**Activity**
Repeat the listing exactly, line by line.

**Supplied material**
##############################

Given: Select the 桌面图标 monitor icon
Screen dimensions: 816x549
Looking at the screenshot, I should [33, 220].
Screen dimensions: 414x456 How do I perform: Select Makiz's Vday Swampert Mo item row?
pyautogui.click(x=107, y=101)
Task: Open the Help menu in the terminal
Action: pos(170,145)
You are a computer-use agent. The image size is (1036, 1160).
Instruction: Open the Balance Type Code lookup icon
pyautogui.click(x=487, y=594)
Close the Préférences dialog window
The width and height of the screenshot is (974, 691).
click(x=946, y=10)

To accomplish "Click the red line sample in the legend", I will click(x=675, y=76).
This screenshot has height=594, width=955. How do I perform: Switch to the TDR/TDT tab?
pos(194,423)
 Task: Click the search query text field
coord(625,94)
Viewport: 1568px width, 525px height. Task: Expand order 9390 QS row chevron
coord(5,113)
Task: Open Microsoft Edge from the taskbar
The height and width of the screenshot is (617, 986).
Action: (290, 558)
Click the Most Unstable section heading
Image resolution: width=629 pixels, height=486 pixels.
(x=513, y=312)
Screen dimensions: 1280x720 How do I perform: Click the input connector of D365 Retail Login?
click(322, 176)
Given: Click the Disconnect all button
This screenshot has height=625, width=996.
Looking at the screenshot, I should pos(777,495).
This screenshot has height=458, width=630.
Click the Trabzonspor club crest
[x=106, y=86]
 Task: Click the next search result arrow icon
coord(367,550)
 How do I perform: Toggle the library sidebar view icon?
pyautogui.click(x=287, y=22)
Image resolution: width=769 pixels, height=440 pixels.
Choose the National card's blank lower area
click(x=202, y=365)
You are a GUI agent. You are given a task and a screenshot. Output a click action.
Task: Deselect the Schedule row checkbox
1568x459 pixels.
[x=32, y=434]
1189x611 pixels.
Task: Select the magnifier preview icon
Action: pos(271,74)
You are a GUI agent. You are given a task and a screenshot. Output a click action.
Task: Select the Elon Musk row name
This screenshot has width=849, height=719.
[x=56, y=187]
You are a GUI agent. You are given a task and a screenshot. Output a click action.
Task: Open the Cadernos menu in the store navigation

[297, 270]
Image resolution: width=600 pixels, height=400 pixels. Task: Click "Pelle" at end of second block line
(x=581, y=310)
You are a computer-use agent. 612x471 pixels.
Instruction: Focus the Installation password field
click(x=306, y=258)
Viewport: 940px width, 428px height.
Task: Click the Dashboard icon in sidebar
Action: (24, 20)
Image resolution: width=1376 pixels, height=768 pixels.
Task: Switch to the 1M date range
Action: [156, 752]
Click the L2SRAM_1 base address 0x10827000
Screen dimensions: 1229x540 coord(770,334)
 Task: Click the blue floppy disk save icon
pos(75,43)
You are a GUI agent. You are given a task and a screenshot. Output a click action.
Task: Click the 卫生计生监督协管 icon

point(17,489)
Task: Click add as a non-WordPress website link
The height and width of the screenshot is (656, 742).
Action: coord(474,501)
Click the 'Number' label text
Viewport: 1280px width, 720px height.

##############################

**Solution for this exercise**
Given: Select the 桌面图标 monitor icon
Screen dimensions: 816x549
Looking at the screenshot, I should [33, 220].
Screen dimensions: 414x456 How do I perform: Select Makiz's Vday Swampert Mo item row?
pyautogui.click(x=107, y=101)
Task: Open the Help menu in the terminal
Action: pos(170,145)
You are a computer-use agent. The image size is (1036, 1160).
Instruction: Open the Balance Type Code lookup icon
pyautogui.click(x=487, y=594)
Close the Préférences dialog window
The width and height of the screenshot is (974, 691).
click(x=946, y=10)

To accomplish "Click the red line sample in the legend", I will click(x=675, y=76).
This screenshot has height=594, width=955. How do I perform: Switch to the TDR/TDT tab?
pos(194,423)
 Task: Click the search query text field
coord(625,94)
Viewport: 1568px width, 525px height. Task: Expand order 9390 QS row chevron
coord(5,113)
Task: Open Microsoft Edge from the taskbar
The height and width of the screenshot is (617, 986).
Action: (290, 558)
Click the Most Unstable section heading
Image resolution: width=629 pixels, height=486 pixels.
(x=513, y=312)
Screen dimensions: 1280x720 How do I perform: Click the input connector of D365 Retail Login?
click(322, 176)
Given: Click the Disconnect all button
This screenshot has height=625, width=996.
Looking at the screenshot, I should pos(777,495).
This screenshot has height=458, width=630.
Click the Trabzonspor club crest
[x=106, y=86]
 Task: Click the next search result arrow icon
coord(367,550)
 How do I perform: Toggle the library sidebar view icon?
pyautogui.click(x=287, y=22)
Image resolution: width=769 pixels, height=440 pixels.
Choose the National card's blank lower area
click(x=202, y=365)
You are a GUI agent. You are given a task and a screenshot. Output a click action.
Task: Deselect the Schedule row checkbox
1568x459 pixels.
[x=32, y=434]
1189x611 pixels.
Task: Select the magnifier preview icon
Action: pos(271,74)
You are a GUI agent. You are given a task and a screenshot. Output a click action.
Task: Select the Elon Musk row name
This screenshot has width=849, height=719.
[x=56, y=187]
You are a GUI agent. You are given a task and a screenshot. Output a click action.
Task: Open the Cadernos menu in the store navigation

[297, 270]
Image resolution: width=600 pixels, height=400 pixels. Task: Click "Pelle" at end of second block line
(x=581, y=310)
You are a computer-use agent. 612x471 pixels.
Instruction: Focus the Installation password field
click(x=306, y=258)
Viewport: 940px width, 428px height.
Task: Click the Dashboard icon in sidebar
Action: (24, 20)
Image resolution: width=1376 pixels, height=768 pixels.
Task: Switch to the 1M date range
Action: [156, 752]
Click the L2SRAM_1 base address 0x10827000
Screen dimensions: 1229x540 coord(770,334)
 Task: Click the blue floppy disk save icon
pos(75,43)
You are a GUI agent. You are given a task and a screenshot. Output a click action.
Task: Click the 卫生计生监督协管 icon

point(17,489)
Task: Click add as a non-WordPress website link
The height and width of the screenshot is (656, 742).
Action: coord(474,501)
Click the 'Number' label text
Viewport: 1280px width, 720px height.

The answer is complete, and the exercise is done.